Rukia akhirnya diamankan oleh polisi, lalu kedua tubuh orang tuanya dibawa ke rumah sakit. Rukia menangis sesenggukan karena dia merasa dipisahkan dari kedua orang tuanya. Polisi langsung menghubungi keluarga terdekat Rukia dan otomatis hanya nama kakaknya yang keluar dari mulutnya.

Tak seberapa lama kakaknya datang bersama seorang wanita berkulit coklat. Dia Yoruichi Shihouin, teman Byakuya yang usia sedikit berbeda jauh.

"Rukia, di mana Tou-sama dan Kaa-sama?" pertanyaan itu yang pertama kali terlontar dari mulut Byakuya.

"Ruki tidak tahu!" jawab Rukia dengan menangis.

Ia memeluk tubuh kakaknya dengan gemetar. Sedangkan Byakuya yang belum mengetahui apa pun juga membalas pelukan Rukia serta menenangkan Rukia.

"Aku di sini Rukia, jangan menangis," ujar Byakuya dengan mengusap lembut punggung Rukia.

"Yoruichi. Apa Tou-sama dan Kaa-sama baik-baik saja?" tanya Byakuya pelan.

"Aku belum tanyakan pada polisi, sebentar," jawab Yoruichi setelah itu ia berlalu mencari informasi.


Dua hari lalu Soujun Kuchiki bersama istrinya dinyatakan meninggal dunia dan kini hari pemakaman mereka tiba. Seakan langit ikut berduka, rintik hujan mulai turun membasahi bumi.

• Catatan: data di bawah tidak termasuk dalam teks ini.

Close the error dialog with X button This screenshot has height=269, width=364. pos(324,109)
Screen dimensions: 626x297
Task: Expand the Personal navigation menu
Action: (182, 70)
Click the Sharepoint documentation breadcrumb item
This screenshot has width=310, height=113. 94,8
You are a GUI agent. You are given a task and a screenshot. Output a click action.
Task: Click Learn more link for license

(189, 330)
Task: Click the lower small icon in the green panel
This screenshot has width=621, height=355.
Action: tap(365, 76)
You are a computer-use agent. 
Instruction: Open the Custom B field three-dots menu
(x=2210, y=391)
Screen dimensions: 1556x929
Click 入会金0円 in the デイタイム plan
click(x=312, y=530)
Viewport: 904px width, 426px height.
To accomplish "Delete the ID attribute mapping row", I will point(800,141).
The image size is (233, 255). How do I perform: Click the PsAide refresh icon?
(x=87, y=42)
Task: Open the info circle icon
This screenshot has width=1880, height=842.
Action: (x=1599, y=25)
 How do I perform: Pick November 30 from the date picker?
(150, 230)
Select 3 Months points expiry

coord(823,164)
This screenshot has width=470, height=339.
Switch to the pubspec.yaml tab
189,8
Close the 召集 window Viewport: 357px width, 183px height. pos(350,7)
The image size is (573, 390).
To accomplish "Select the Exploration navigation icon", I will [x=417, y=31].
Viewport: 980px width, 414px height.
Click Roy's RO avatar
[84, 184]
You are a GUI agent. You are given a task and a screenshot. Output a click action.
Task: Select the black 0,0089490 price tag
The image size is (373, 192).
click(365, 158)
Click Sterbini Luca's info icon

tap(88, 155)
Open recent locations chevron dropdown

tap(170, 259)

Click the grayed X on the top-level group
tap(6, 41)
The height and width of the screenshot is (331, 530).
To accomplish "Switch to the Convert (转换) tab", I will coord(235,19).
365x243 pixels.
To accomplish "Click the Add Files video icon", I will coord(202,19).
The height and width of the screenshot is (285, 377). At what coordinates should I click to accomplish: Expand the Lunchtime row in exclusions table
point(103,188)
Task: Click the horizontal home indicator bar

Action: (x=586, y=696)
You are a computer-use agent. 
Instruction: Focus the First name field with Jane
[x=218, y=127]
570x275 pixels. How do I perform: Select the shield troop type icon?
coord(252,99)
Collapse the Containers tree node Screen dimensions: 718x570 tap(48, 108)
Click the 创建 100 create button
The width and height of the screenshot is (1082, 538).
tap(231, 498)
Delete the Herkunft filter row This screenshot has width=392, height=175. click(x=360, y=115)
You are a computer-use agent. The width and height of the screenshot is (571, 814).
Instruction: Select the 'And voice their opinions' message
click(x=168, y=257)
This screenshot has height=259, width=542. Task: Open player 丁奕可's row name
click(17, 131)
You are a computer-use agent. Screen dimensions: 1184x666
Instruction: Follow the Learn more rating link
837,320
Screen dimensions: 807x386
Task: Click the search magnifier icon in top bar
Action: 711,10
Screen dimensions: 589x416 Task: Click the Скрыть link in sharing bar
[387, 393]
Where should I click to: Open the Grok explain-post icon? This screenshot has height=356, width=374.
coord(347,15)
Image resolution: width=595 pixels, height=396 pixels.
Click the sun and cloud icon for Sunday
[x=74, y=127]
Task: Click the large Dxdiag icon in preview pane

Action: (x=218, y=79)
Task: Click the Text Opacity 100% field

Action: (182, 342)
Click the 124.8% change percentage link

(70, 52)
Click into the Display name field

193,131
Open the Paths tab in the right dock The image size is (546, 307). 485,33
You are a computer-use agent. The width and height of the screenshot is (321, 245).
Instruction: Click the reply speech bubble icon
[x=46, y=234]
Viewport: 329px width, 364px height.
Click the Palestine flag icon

Byakuya hanya bisa menangis dalam diam menatapi tanah kuburan kedua orang tuanya. Sedangkan Rukia sudah menangis sejadi-jadinya tatkala ia tahu kalau kedua orang tuanya tak akan bangun dari tidur panjangnya lagi. Tubuh kecil itu memeluk Yoruichi erat, ia tak mau mengganggu kakaknya yang kini juga sedang berduka.

Setelah acara pemakaman selesai, beberapa orang yang juga menghadiri pemakaman itu pergi meninggalkan Byakuya dan Rukia serta Yoruichi sendiri.

Setelah tiga jam lamanya dari kepergian tamu undangan Byakuya baru ingin pulang. Ia ingin beristirahat. Dia ingin mengenang orang tuanya di rumah.

Saat sampai di rumah, Yoruichi meninggalkan mereka, merasa keduanya sudah aman di sana. Byakuya langsung menarik tangan Rukia kasar saat setibanya di rumah. Byakuya mendorong dengan kasar adiknya yang membuat adiknya menangis tersedu-sedu.

"Nii-san … kenapa? Ruki salah apa? Kenapa Nii-san begini? Hiks," isaknya tak berhenti-henti.

Byakuya menjawab dengan membentak, "Karena kau Tou-sama dan Kaa-sama tiada! Sebaiknya kau ikut tiada bersama mereka!"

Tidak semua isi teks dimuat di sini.